I had sanded back the visible damage before filling with epoxy, but had been very conservative, hoping to preserve as much of the top layer of laminate as I could. Clearly, in this case, discretion was not the better part of valour, and it's come back and bitten me.

It was depressing to have to take the sander back to four painstakingly laid coats of varnish to get down to the laminate to sand away the lifted areas. But it had to be done, and better we found it now whilst we still had the shelter to effect the repairs than in a few weeks once she was back out in the wilds of the boat-park.


The laminate cut back and smoothed down with finest-grade sandpaper, I wire-wooled up the surrounding varnished areas, and then re-varnished each side deck with a thinned coat of varnish. Thursday and Friday evenings will afford us the chance to put another couple of coats on, rest her for Saturday whilst I head down to Portishead with Dad to do some work on Calstar and then refit Buffy on Sunday and move her back out to the boat-park.


The outskirts of "Storm Doris" is battering the windows outside, though occasional sun is still breaking through. It seems to me that since they started naming the more significant weather systems in recent years, the whole media has started getting terribly hysterical about them.

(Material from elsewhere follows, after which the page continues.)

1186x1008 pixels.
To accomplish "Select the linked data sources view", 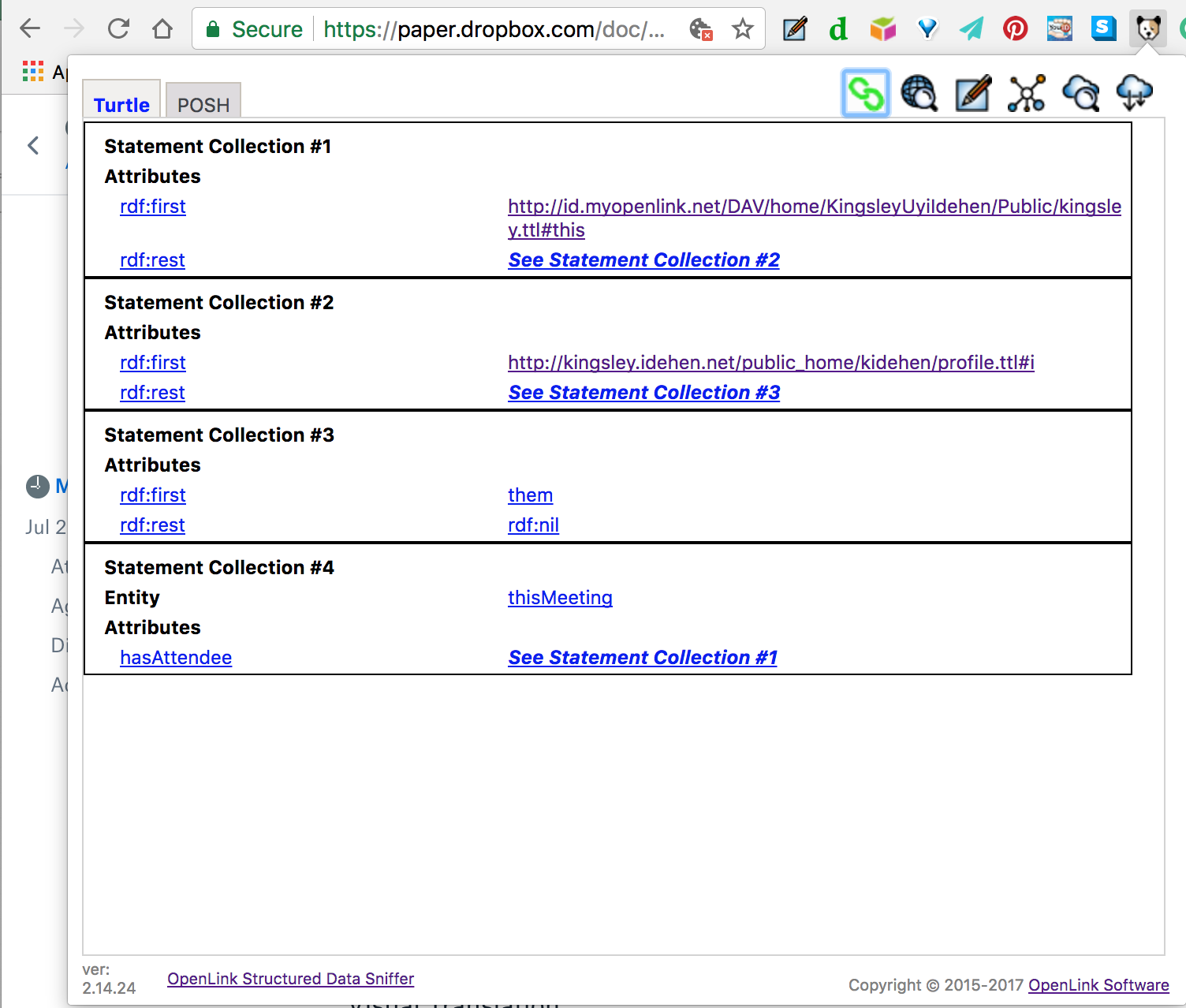I will [866, 92].
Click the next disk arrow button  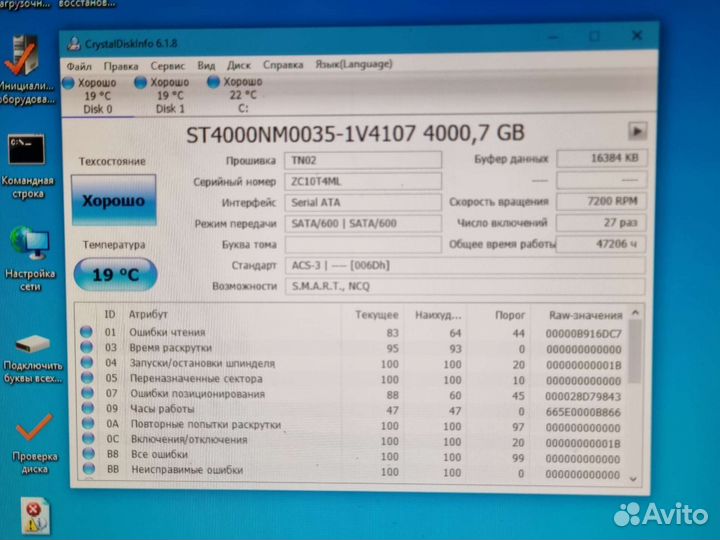tap(637, 131)
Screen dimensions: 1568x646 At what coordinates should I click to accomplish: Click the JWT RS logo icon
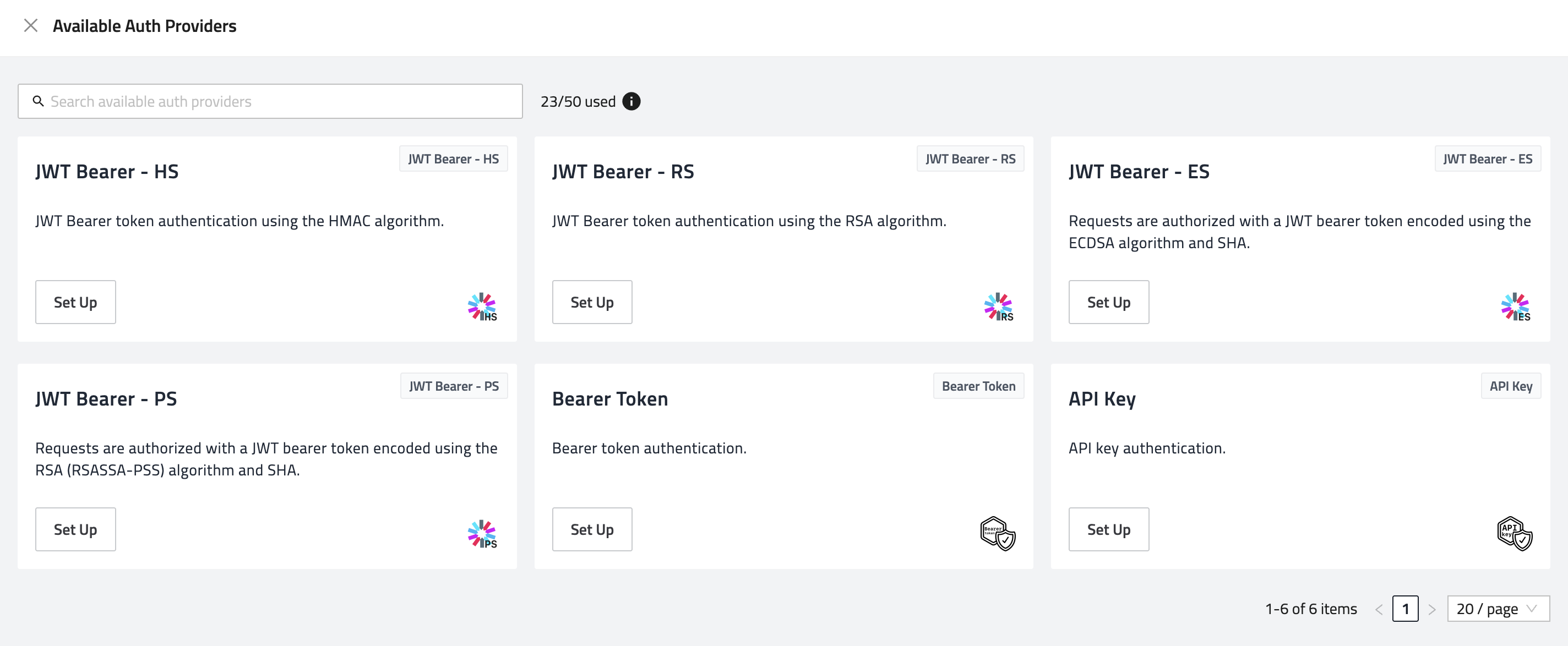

There are two Bristol Channel pointing webcams I'm rather fond of visiting whenever I'm feeling a little too landlocked.

Sugar Loaf Webcam is hosted by Portishead Yacht & Sailing Club and looks out over Kilkenny Bay just west of Portishead Point, a stone's throw from the marina where we keep Calstar.


The Porthcawl Lifeboat Station Webcam looks out over the breakwater at Porthcawl on the eastern side of Swansea Bay about 35 miles down-channel from Portishead, towards Nash Point.


High water at Porthcawl is at 1632 on Thursday afternoon. The westerly wind clocked 46 mph when I checked a moment ago. I might have to take a brief coffee break away from my work later on today to go watch the waves breaking against the pier.